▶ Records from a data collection
** BEGIN **
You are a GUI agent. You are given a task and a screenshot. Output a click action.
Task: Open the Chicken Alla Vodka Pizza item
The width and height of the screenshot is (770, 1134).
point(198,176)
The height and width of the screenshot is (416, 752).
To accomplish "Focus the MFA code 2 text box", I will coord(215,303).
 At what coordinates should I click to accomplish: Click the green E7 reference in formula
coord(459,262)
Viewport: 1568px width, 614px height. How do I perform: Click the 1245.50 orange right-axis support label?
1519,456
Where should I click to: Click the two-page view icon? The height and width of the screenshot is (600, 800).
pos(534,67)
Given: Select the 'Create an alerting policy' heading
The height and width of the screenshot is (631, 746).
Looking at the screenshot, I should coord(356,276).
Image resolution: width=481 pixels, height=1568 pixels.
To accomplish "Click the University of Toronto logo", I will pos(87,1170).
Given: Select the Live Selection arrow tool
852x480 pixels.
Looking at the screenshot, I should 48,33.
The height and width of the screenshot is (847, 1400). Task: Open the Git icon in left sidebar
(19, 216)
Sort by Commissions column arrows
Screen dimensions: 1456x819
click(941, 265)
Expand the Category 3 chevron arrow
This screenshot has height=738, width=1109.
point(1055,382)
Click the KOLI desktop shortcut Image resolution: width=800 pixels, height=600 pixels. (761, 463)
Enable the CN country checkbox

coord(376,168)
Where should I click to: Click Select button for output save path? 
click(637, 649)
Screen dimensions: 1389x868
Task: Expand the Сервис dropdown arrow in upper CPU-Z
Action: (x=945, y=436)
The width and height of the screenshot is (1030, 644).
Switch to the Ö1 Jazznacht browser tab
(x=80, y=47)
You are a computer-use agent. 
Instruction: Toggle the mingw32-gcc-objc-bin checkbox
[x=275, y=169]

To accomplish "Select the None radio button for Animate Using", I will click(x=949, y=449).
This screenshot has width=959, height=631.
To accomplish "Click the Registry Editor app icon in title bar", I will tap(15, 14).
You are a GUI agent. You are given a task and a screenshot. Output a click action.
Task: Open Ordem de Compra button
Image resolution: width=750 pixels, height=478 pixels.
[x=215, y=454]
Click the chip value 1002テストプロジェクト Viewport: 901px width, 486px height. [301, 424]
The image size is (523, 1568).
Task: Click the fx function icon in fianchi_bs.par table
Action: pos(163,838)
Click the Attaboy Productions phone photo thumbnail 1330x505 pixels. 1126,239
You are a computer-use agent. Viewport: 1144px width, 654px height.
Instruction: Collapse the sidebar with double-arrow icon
** END **
▶ Instructions for the task
In the stretch of records from the line that contains "Enable the CN country checkbox" through the line that contains "[x=215, y=454]", swap "checkbox" for "check box" and give those lines again with nothing else changed.

▶ Result
Enable the CN country check box

coord(376,168)
Where should I click to: Click Select button for output save path? 
click(637, 649)
Screen dimensions: 1389x868
Task: Expand the Сервис dropdown arrow in upper CPU-Z
Action: (x=945, y=436)
The width and height of the screenshot is (1030, 644).
Switch to the Ö1 Jazznacht browser tab
(x=80, y=47)
You are a computer-use agent. 
Instruction: Toggle the mingw32-gcc-objc-bin check box
[x=275, y=169]

To accomplish "Select the None radio button for Animate Using", I will click(x=949, y=449).
This screenshot has width=959, height=631.
To accomplish "Click the Registry Editor app icon in title bar", I will tap(15, 14).
You are a GUI agent. You are given a task and a screenshot. Output a click action.
Task: Open Ordem de Compra button
Image resolution: width=750 pixels, height=478 pixels.
[x=215, y=454]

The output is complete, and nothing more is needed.